In order for a plaintiff to prove a constitutional violation in a failure-to-protect case, the plaintiff must produce sufficient evidence showing that: (1) he was incarcerated under conditions posing a substantial risk of serious harm; (2) each defendant was deliberately indifferent to that risk; and, (3) the defendant's deliberate indifference caused him harm. Travillion v. Wetzel, 765 F. App'x 785, 790 (3d Cir. 2019) (citing Bistrian, 696 F.3d at 367, Hamilton, 117 F.3d at 746). Deliberate indifference requires that the prison official "knows of and disregards an excessive risk to inmate health or safety; the official must both be aware of facts from which the inference could be drawn that a substantial risk of serious harm exists, and he must also draw the inference." Farmer, 511 U.S. at 837. Consequently, prison officials can avoid liability by showing they were unaware of the danger, or they believed the risk was insubstantial or nonexistent. Bistrian, 696 F.3d at 367. "In addition, prison officials who actually knew of a substantial risk to inmate health or safety may be found free from liability if they responded reasonably to the risk, even if the harm ultimately was not averted." Id. (quoting Farmer, 511 U.S. at 844) (internal quotation marks omitted)). Mere negligent conduct that leads to serious injury of a prisoner by a prisoner does not expose a prison official to civil rights liability. Davidson v. Cannon, 474 U.S. 344, 347-48 (1986).

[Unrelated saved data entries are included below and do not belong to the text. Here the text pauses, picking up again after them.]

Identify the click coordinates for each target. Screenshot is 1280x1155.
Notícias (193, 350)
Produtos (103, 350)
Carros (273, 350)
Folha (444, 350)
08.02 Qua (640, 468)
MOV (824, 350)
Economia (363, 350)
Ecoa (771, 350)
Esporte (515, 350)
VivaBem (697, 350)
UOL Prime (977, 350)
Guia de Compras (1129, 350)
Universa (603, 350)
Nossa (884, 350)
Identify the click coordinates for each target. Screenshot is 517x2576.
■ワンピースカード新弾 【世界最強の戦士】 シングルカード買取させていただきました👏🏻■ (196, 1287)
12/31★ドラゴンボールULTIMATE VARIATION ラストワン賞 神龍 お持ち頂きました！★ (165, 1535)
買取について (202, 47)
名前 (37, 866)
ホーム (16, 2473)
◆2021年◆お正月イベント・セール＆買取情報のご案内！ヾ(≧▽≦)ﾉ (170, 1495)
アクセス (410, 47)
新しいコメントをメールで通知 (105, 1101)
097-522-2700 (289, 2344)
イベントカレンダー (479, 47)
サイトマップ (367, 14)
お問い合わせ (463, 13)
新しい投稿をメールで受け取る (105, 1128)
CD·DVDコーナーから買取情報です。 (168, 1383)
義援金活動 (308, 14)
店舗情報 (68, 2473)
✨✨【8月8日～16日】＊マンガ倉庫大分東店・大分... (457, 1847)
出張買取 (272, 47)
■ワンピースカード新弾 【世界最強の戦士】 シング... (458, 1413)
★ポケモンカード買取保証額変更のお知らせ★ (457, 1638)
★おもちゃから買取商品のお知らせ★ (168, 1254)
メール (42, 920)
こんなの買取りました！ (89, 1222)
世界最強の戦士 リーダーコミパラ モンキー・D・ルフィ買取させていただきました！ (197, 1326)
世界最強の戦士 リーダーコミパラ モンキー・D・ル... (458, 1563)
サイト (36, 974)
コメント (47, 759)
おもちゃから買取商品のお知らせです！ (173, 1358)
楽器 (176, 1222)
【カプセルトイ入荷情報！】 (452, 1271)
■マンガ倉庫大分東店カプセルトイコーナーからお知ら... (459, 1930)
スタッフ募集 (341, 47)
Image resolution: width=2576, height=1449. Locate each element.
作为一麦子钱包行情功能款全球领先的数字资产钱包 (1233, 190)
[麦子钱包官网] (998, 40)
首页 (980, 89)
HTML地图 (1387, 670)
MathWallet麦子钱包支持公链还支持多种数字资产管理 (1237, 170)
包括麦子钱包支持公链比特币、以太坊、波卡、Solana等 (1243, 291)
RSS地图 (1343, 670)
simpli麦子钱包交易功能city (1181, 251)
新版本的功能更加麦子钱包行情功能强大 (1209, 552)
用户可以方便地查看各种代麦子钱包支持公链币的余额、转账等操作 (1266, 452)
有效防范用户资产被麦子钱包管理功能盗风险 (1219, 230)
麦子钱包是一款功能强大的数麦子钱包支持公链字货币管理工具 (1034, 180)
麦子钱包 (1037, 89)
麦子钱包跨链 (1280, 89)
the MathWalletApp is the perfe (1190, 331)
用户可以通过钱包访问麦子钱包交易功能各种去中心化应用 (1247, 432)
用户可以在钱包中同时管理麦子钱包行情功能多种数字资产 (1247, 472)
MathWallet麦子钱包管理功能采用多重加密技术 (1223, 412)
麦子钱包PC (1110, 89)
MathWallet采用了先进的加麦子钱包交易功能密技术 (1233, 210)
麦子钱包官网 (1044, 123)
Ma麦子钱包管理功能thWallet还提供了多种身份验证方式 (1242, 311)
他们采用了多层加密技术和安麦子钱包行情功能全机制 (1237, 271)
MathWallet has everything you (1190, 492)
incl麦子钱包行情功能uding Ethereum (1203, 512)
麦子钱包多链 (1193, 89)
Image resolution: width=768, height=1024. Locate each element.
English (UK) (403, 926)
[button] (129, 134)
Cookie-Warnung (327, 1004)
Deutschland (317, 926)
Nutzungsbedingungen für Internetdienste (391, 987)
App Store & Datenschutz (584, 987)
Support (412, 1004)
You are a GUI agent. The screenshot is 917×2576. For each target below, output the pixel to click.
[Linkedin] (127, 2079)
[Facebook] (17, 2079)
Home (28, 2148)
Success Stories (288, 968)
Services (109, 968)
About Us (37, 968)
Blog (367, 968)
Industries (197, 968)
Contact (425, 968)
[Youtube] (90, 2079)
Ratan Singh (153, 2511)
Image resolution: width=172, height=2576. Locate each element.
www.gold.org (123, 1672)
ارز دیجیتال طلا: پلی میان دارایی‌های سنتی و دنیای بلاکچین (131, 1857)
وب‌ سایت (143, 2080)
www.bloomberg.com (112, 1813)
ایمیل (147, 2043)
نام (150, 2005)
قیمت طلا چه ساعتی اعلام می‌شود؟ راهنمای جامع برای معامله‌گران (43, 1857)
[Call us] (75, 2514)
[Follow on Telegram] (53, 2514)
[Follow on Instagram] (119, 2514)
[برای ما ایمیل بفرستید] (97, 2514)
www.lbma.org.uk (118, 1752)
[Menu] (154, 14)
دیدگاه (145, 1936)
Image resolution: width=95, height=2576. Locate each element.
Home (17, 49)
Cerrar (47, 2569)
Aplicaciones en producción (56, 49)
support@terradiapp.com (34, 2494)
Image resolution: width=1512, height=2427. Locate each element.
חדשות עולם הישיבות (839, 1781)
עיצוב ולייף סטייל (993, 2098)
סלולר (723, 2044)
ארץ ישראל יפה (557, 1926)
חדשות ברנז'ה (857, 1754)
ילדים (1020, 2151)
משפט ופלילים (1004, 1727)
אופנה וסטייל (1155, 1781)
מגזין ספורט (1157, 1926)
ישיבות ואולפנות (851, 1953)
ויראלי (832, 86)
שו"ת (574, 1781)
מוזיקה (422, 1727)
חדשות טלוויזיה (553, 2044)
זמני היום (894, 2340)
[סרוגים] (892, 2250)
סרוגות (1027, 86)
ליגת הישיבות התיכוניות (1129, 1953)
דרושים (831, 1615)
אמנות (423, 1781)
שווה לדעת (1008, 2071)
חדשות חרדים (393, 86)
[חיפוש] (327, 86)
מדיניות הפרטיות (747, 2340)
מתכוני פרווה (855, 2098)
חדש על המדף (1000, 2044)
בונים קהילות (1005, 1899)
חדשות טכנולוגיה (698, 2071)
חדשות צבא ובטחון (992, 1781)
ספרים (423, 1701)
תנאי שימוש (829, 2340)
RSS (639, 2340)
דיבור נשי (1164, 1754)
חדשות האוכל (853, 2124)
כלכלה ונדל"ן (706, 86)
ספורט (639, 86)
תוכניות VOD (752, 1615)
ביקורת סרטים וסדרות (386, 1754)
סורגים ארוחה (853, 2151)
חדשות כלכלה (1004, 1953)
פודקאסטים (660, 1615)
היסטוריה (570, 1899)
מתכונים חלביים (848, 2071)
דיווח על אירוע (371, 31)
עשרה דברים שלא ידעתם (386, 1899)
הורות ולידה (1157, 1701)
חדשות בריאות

Moreover, liability may not be imposed under § 1983 on the traditional standards of respondeat superior. Capone v. Marinelli, 868 F.2d 102, 106 (3d Cir. 1989) (citing Hampton v. Holmesburg Prison Officials, 546 F.2d 1017, 1082 (3d Cir. 1976)). In Capone, the court noted "that supervisory personnel are only liable for the § 1983 violations of their subordinates if they knew of, participated in or acquiesced in such conduct." 868 F.2d at 106 n.7. The plaintiff must allege that the defendant was personally involved in the events or occurrences that underlie the claim. See Atkinson v. Taylor, 316 F.3d 257, 270-71 (3d Cir. 2003); Rode v. Dellarciprete, 845 F.2d 1195, 1207 (3d Cir. 1988) ("[a] defendant in a civil rights action must have personal involvement in the alleged wrongs. . . . [P]ersonal involvement can be shown through allegations of personal direction or of actual knowledge and acquiescence. Allegations of participation or actual knowledge and acquiescence, however, must be made with appropriate particularity.").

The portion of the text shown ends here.